Plato’s unique thinking is reflected in the so-called “platonic love“, a kind of esteemed love away from physical reality and associated with a more essential beauty. Modern human beings would find it hard to accept and swallow it. In truth, Plato recognises the attraction of bodily beauty. However, he opines that the best practice of love is a lofty motion from bodily idolisation to the point of beauty reflection. In other words, platonic love is not in physical enjoyment, but in the search for perfection.

Rousseau’s peculiar thought is dedicated to the political system aspiring for three passions: care, love, and patriotism. The love between husband and wife occupies a central position. Through marriage, a couple will raise a family, which is subject to a social contract. Each would submit his or her freedom to the general and be in line with the contract. Thanks to this formulation, a social corps is formed without referring to the existence of the leader who supervises it. This is Rousseau’s originality in the contractual tradition; separate members are not united under the authority of a king; they unite and merge into what they have formed. This is not a conquest contract but a surrender to the collectivity created by the contract. It refers to the sovereign people that remain free.

Also read: Understanding Indonesia’s Modern Dating Pool

Compared to Rousseau’s thought of love, platonic love is much more popular and easily found, for example, in literary works and entertainment. I read The Assault and was impressed by this novel after reading it for the first time in the 1990s. Written by renowned Dutch writer Harry Mulisch and published in 1982, the novel tells the story of a family torn apart during the Nazi occupation. The Assault begins at night in Anton’s family house. Anton, a 12-year-old boy who later narrates the story, is separated from his family after SS officers suddenly arrive to search their commune. In jail, he meets a girl who comforts him. It’s platonic love regarding the relationship between Anton and the girl. This novel elaborates on how someone returns to his past to discover the connection between past incidents to face the present.

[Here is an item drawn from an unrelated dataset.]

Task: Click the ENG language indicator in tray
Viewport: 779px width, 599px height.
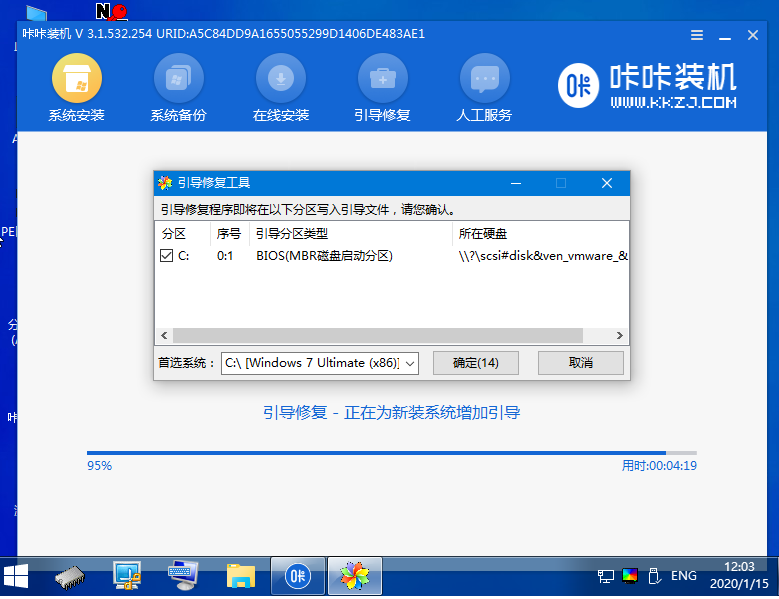Action: coord(683,576)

Such is the case with Toilet Blues (2012) directed by Dirmawan Hatta. The film has a prologue and an epilogue. In between the two, the film offers the audience an abrupt and unconventional narrative of two teenagers and their shared journey in a pivotal time of their lives. Senior high schooler Anjani (Shirley Anggraini) is running away from home, getting away from her controlling father who is furious after finding her undressed with three teenage boys in a villa. With no certain destination on her mind, Anjani decides to go with Anggalih (Tim Matindas), whom she shared a platonic love with during their junior high school years, on a road and track trip.

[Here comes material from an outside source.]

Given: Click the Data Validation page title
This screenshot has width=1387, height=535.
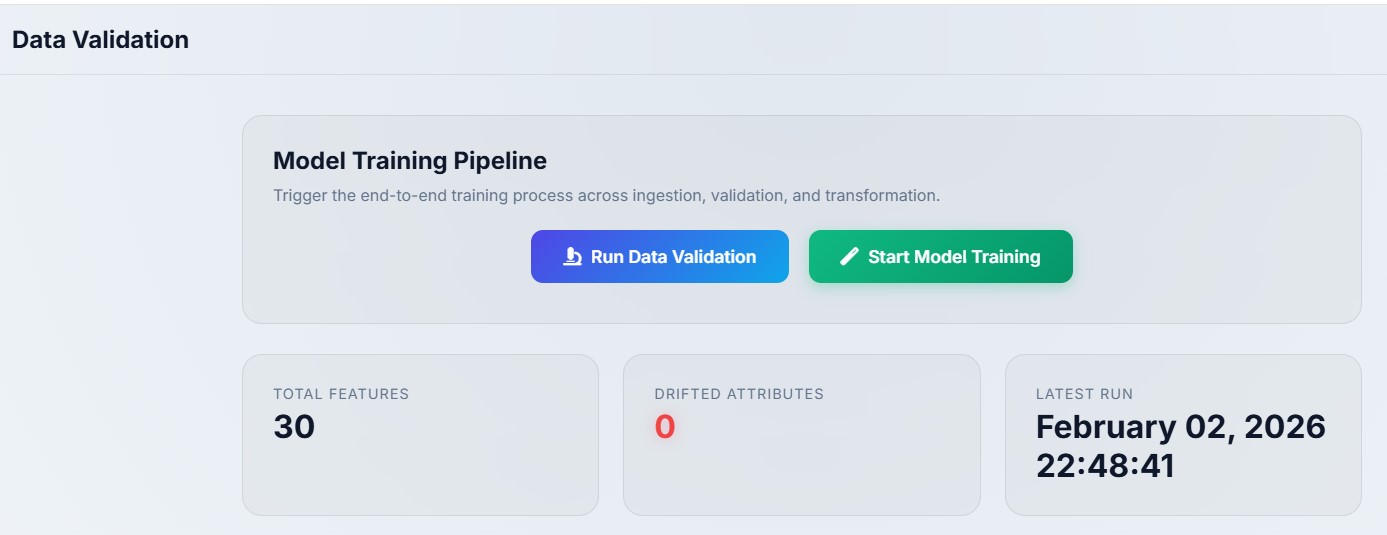Looking at the screenshot, I should coord(100,40).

Anggalih, whom she affectionately calls Lih, has just been on vacation with his parents in Jakarta and is on his way for his final year at a seminary, which will end his first step towards becoming a Catholic priest. Anggalih is questioning his decision to become a priest. He tries to hide his doubt in front of Anjani. But having known him for most of her life, Anjani sees through him. Wanting nothing but to escape and be free, Anjani tries to persuade Anggalih to take a turn and go with her instead of becoming a priest.

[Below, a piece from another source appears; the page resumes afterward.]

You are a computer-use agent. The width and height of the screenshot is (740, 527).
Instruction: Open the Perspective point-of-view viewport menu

In a more permissive society, platonic love rears its head as romantic love and sexual relations are not the be-all and end-all of relationships. That is why couples in platonic relationships take out joint bank accounts, adopt children, buy homes, and engage in other activities traditionally reserved for those who have gone through all the mandatory hormonally charged mating rituals. They believe that they can find true happiness without flirtation and physical intimacy.

Having gone through previously disillusioned and permissive life, couples in platonic relationships find that Valentine’s Day is vastly overrated, the Kama Sutra is vastly overrated, and baby bumps are vastly overrated. They believe nothing beats an unshakeable lifelong bond with someone who can provide deep friendship, companionship, shared values, adventure, laughter, and stability. Love goes beyond a short-term touch but constitutes an endlessly intense exercise regime physically, morally, and spiritually.